### TO DO
Every line in the records below with the string "target" needs to be copied out.

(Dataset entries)

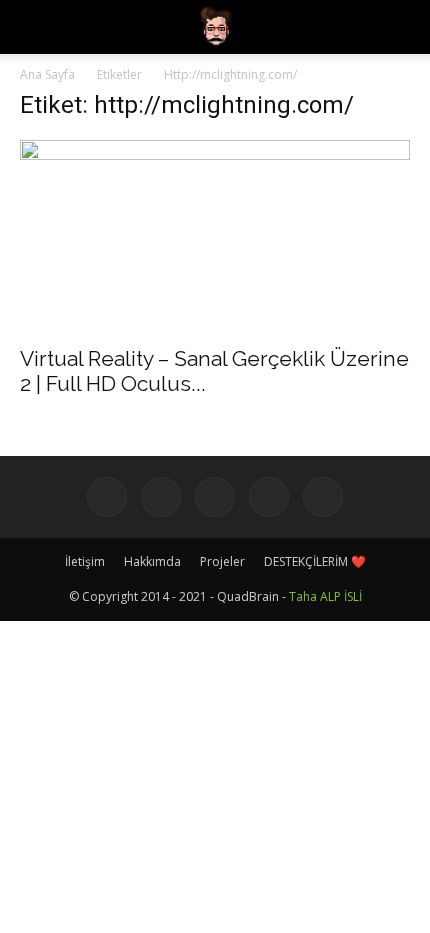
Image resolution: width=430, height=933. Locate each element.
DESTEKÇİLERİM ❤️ (315, 561)
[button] (402, 27)
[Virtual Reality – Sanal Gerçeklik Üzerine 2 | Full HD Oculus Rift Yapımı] (215, 236)
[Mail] (269, 497)
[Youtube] (323, 497)
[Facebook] (107, 497)
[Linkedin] (215, 497)
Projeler (222, 561)
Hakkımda (152, 561)
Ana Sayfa (47, 74)
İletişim (85, 561)
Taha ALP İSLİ (325, 596)
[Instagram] (161, 497)
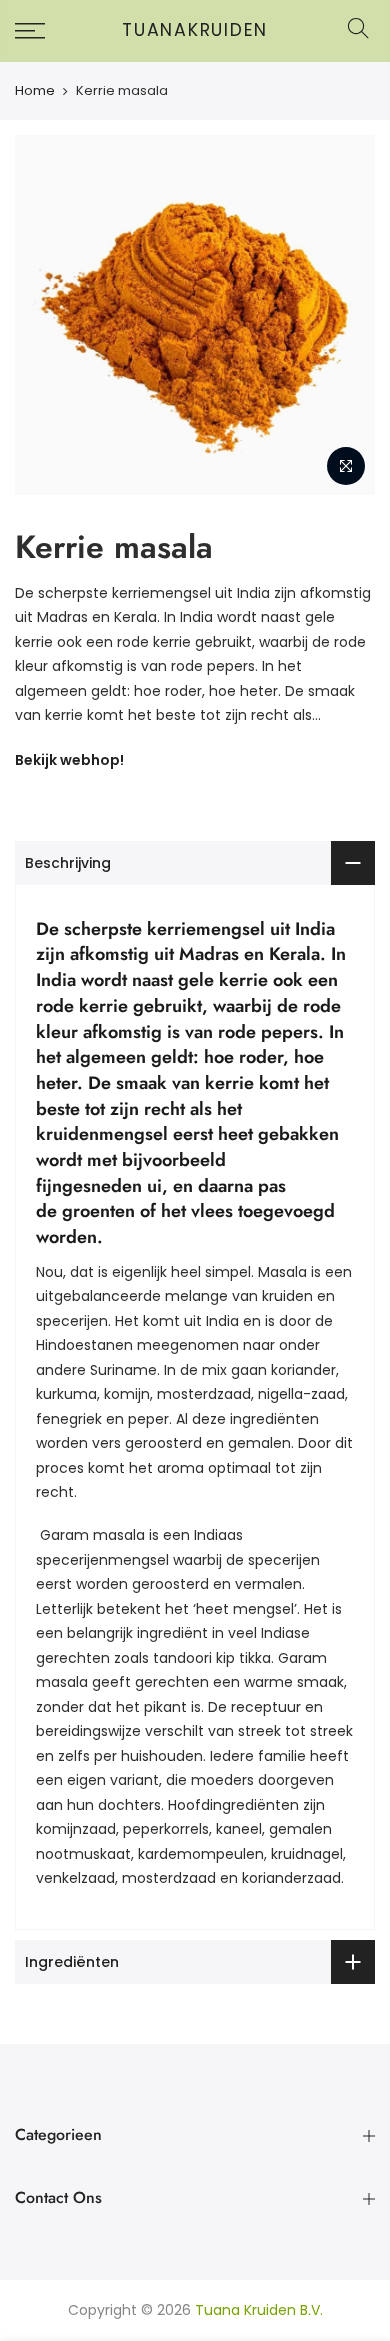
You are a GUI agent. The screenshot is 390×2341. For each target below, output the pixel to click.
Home (35, 91)
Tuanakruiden (195, 31)
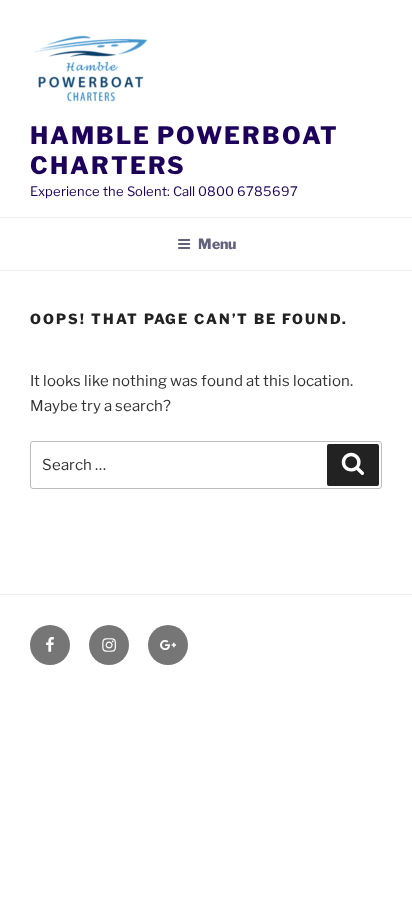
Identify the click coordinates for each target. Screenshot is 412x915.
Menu (217, 243)
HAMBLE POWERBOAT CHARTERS (184, 150)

### TASK SOLUTION
You are a GUI agent. The screenshot is 390×2341. For each target below, output the pixel to click.
Identify the click coordinates for each target. Screenshot is 412x915.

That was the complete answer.